An der Amsterdamer Börse schnellte der Kurs der ASML-Aktie am Mittwochmorgen um mehr als sechs Prozent in die Höhe. Im weiteren Verlauf gab die Aktie wieder etwas nach, notierte aber weiter deutlich im Plus.

Ungewöhnlich steil abwärts ging es hingegen am Dienstag für den US-Technologieriesen IBM. Bei Handelsschluss in New York stand die Aktie mehr als 25 Prozent im Minus. Grund dafür ist, dass die Ergebnisse im zweiten Quartal hinter den Erwartungen zurückblieben - vor allem aber auch, dass Kunden ihre Ausgaben verstärkt in Richtung KI-Infrastruktur verlagern.

"Wir haben uns nicht schnell genug angepasst oder gehandelt, und viele Großaufträge kamen nicht rechtzeitig zum Abschluss; das erklärt zu einem großen Teil unser schlechteres Abschneiden", erklärte IBM-Chef Arvind Krishna. "In den letzten Juniwochen beobachteten wir, dass Kunden ihre Investitionsausgaben für das Quartal auf den Kauf von Servern sowie Speicher- und Arbeitssicherungskomponenten verlagerten - sie sicherten sich also Infrastrukturprodukte, deren Verfügbarkeit begrenzt ist, in Erwartung künftiger Preiserhöhungen."

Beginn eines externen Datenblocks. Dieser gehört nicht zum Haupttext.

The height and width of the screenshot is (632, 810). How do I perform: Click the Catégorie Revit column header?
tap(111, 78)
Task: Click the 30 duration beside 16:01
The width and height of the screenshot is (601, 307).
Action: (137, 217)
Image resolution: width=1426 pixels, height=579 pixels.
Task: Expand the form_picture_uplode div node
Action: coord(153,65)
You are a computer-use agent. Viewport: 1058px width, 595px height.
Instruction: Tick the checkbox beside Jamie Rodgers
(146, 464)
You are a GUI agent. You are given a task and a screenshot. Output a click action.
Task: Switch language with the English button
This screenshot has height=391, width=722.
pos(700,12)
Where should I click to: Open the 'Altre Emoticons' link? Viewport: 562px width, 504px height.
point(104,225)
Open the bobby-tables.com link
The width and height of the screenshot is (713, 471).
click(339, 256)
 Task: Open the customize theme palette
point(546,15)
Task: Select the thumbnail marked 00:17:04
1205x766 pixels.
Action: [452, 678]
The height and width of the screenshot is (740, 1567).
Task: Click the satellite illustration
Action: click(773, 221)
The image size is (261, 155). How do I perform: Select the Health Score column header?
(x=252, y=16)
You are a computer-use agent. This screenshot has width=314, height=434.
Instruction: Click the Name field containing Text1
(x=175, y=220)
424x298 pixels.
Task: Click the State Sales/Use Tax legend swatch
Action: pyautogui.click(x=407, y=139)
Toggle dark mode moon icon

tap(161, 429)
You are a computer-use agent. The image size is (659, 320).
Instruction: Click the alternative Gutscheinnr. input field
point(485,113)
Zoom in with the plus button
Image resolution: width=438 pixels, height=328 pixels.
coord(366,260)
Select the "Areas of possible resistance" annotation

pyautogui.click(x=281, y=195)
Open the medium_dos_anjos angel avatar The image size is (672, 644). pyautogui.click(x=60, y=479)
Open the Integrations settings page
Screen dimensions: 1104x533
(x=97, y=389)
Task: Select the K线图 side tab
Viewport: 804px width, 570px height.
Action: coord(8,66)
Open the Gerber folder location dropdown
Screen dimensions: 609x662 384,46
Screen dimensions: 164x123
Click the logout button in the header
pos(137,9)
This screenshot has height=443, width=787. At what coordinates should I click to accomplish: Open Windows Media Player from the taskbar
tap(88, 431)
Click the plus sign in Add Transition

Im Zuge der Verlagerung von Investitionen litt IBM zuletzt unter schwindendem Interesse an eigenen Produkten, insbesondere im Bereich Software und Mainframes, also großen Rechnersystemen, die für den Unternehmenseinsatz konzipiert sind. Auch Bedenken mit Blick auf die Cybersicherheit hätten im gesamten Sektor die Nachfrage gedämpft, erklärte IBM.

Zuletzt hatte insbesondere das neue KI-Modell Mythos von Anthropic, das Softwareschwachstellen schnell aufspüren kann, Befürchtungen mit Blick auf mögliche Cyberangriffe genährt. Angesichts dessen stockten Unternehmen ihre Budgets für Cybersicherheit auf - und schichteten dabei auch Mittel um, die ursprünglich für andere Projekte vorgesehen waren.